# forum question



## mdram (Dec 15, 2005)

is there a general forum for topics not covered by the other ones? 
i might just be overlooking it,  :oops:


----------



## monty (Dec 16, 2005)

What did you have in mind? 
Monty


----------



## mdram (Dec 16, 2005)

i cant remember now, lol

i think it was something to do with salt/sugar curing prior ro smoking, oh well it will come back to me


----------



## TulsaJeff (Dec 16, 2005)

Now that you mention it.. I don't think we have a general topics area so I am going to create one. It will be in the "smoking meat" category

Thanks for asking 8)


----------



## soflaquer (Dec 16, 2005)

Not a bad idea!  Thanks Jeff.

Jeff


----------



## Dutch (Dec 16, 2005)

tulsajeff- You might want to but a subheading on it to read something like

*GENERAL TOPICS*
A Discusstion Thread for Items not covered by a Forum


Anyhoo-that's my .02 cents! :P


----------



## mdram (Dec 16, 2005)

now if i could remember exactly what my question was, lol


----------



## Dutch (Dec 16, 2005)

Just wait Roger.
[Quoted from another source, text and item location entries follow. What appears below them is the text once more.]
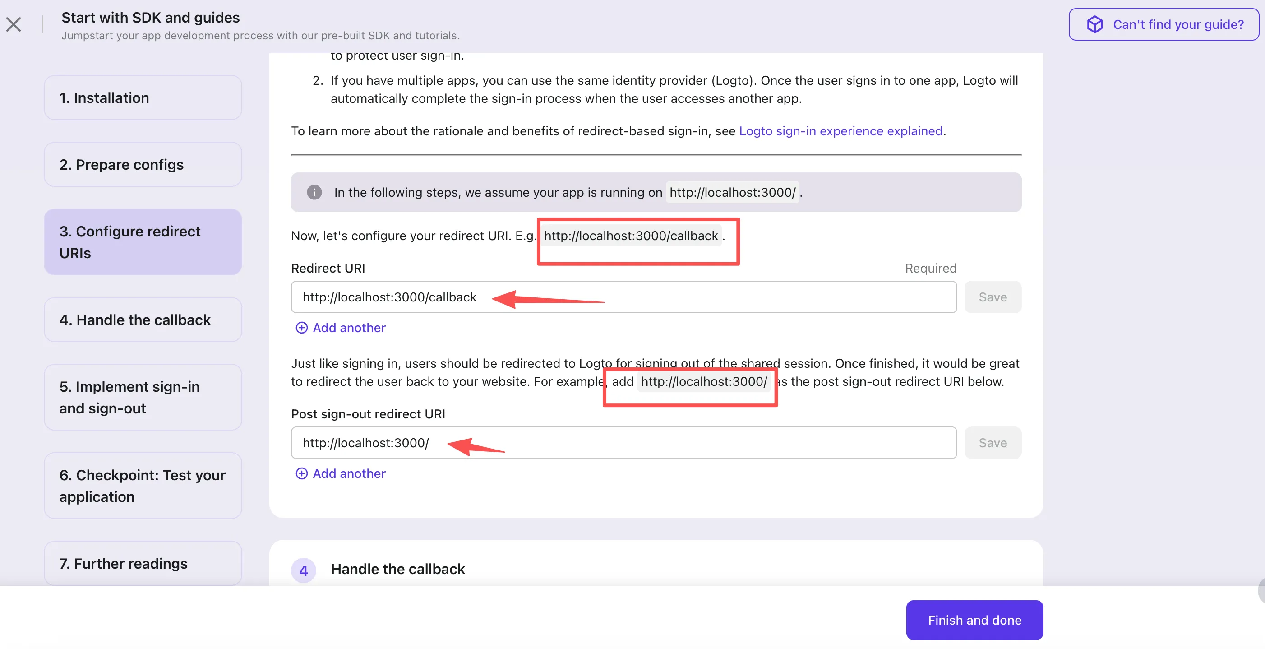Screen dimensions: 1265x649
Task: Open Checkpoint: Test your application step
Action: pyautogui.click(x=142, y=485)
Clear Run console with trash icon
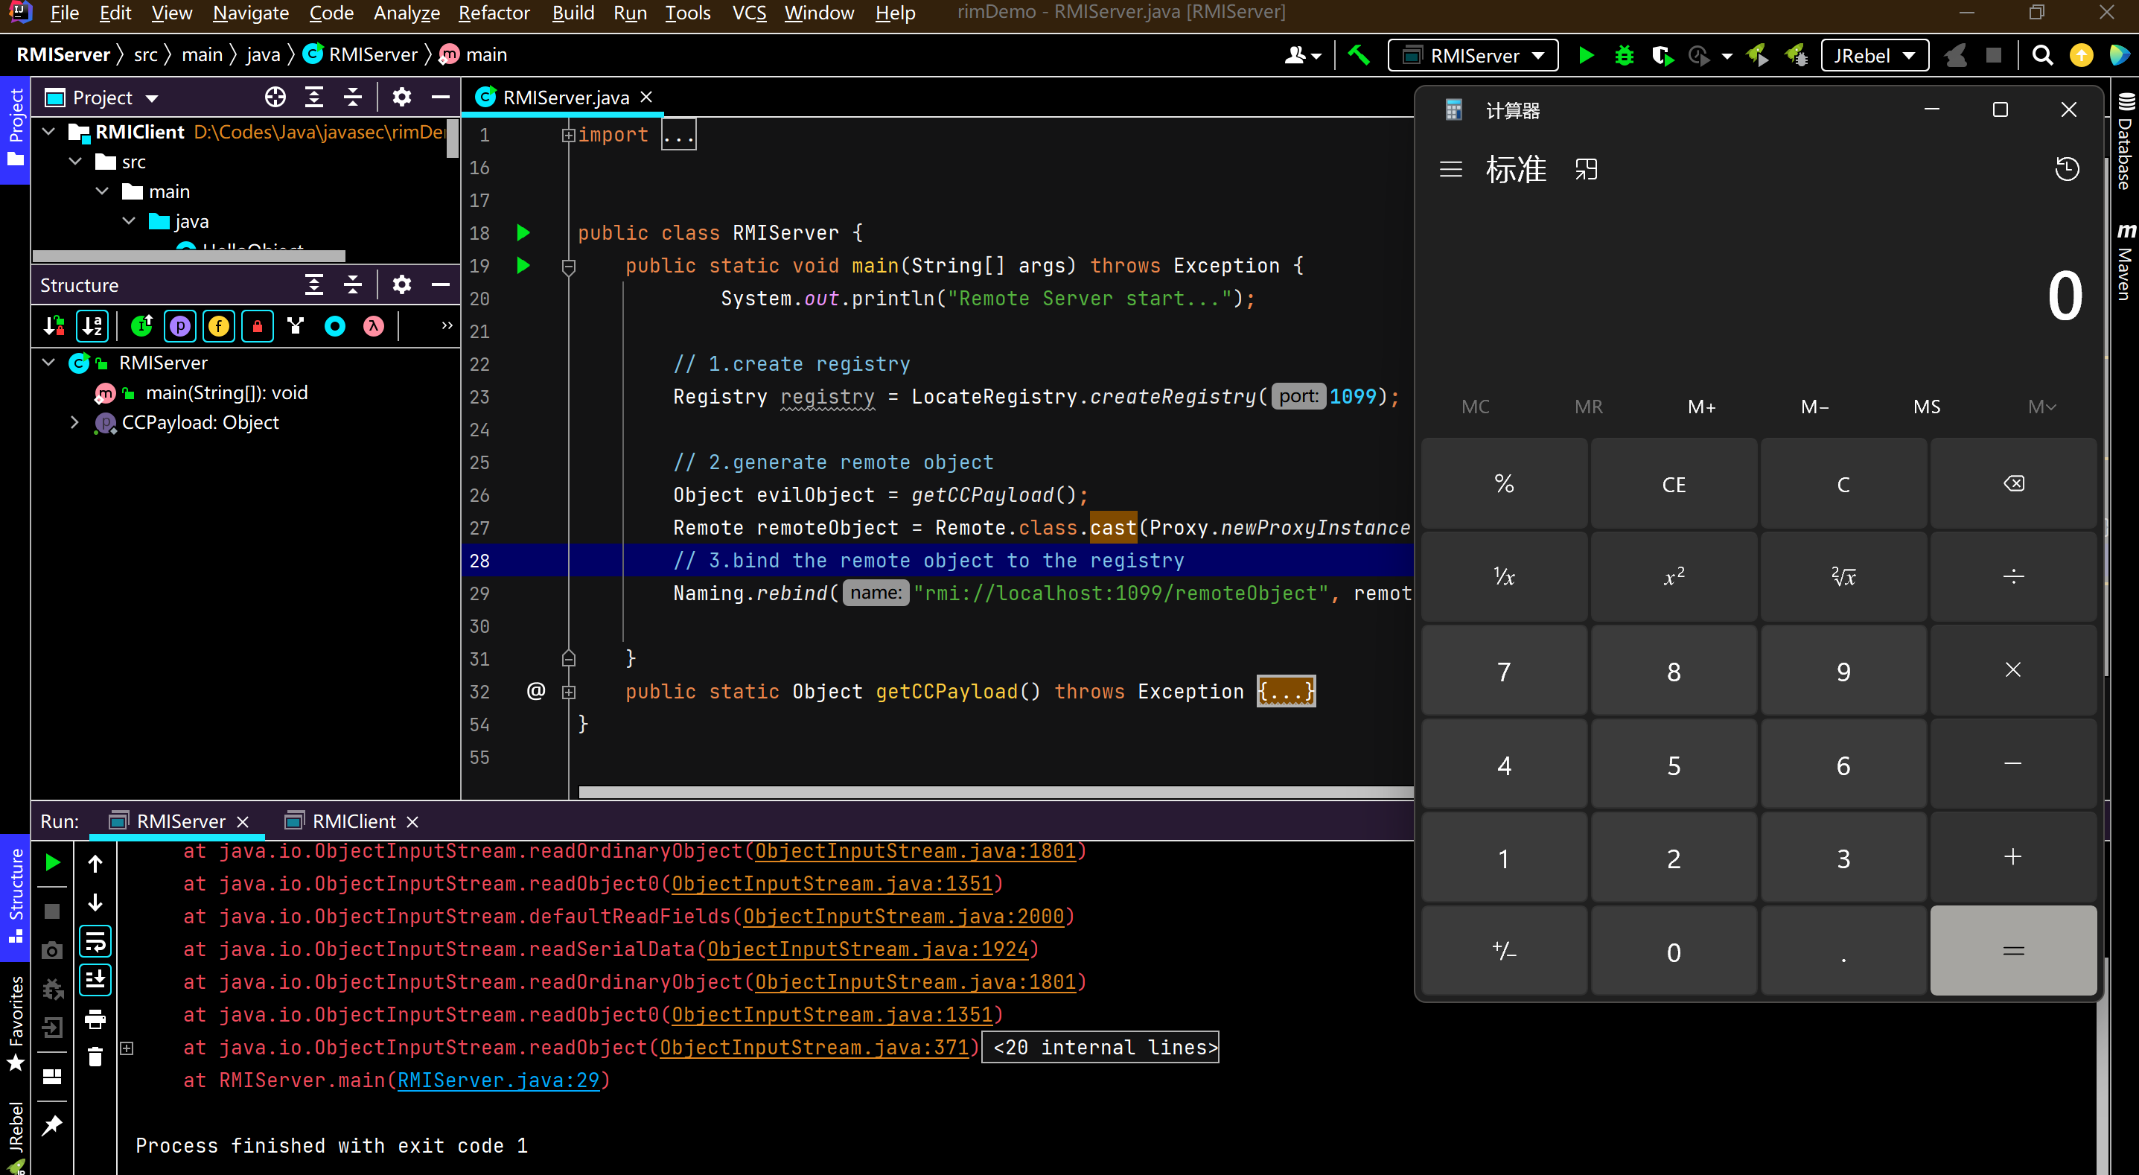 95,1056
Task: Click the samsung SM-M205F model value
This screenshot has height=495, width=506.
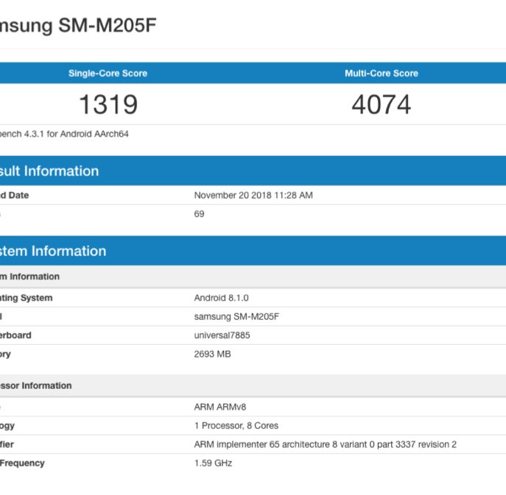Action: click(x=236, y=317)
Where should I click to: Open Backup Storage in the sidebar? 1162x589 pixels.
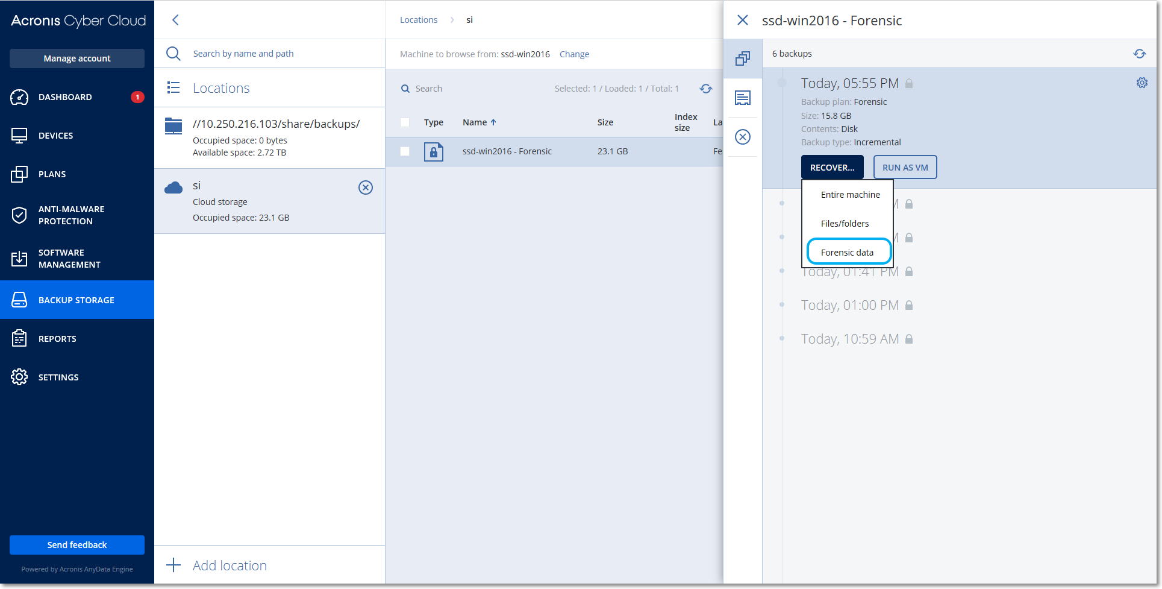pyautogui.click(x=77, y=300)
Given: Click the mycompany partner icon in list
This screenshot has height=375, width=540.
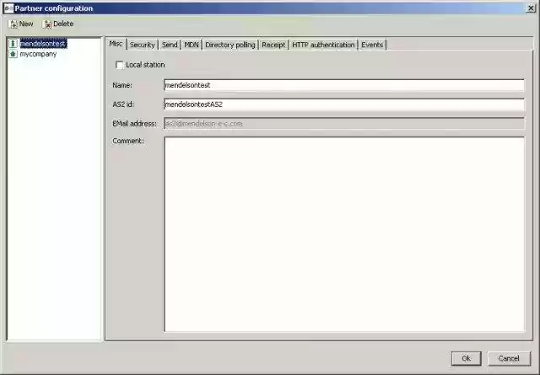Looking at the screenshot, I should click(13, 53).
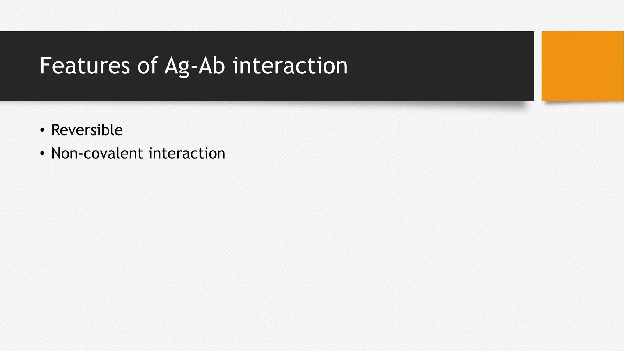624x351 pixels.
Task: Select the 'Ag-Ab' text in the title
Action: click(x=194, y=66)
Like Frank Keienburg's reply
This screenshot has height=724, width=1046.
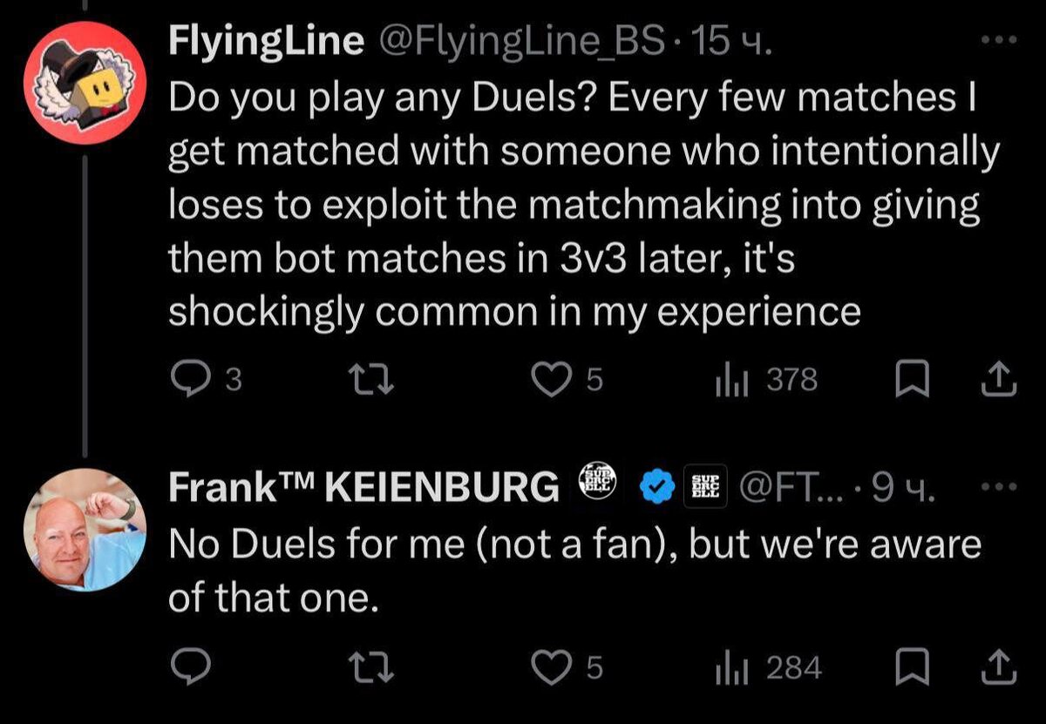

You'll find youself 100 miles from the nearest 'puter and then it will come to ya! (Least wise that's how it is with me. :roll:

Let me look into my cracked plastic ball and see if I can read your mind. . .Hmm- Blonde, blue eyes, REALLY nice shape, neked  :shock: Nope that's not for this Forum. . . MMmmm Ok this is more like it, BBQ, pigs, chickens, ribs. . . Ok I think I have it. . . It was a question about brine recipes? ? Yeah? Am I right? ? ? (help me out here-I'm trying to prove to my kids that I can actually read their minds) :mrgreen:


----------



## mdram (Dec 19, 2005)

actually it was a redhead, but shapely and almost nekkid...........

http://www.smokingmeatforums.com/vie...hp?p=2731#2731


----------



## Dutch (Dec 19, 2005)

Well since ya posted a link to you Cure topic I guess I was purty dang close-Glad I could help ya remember.  :D


----------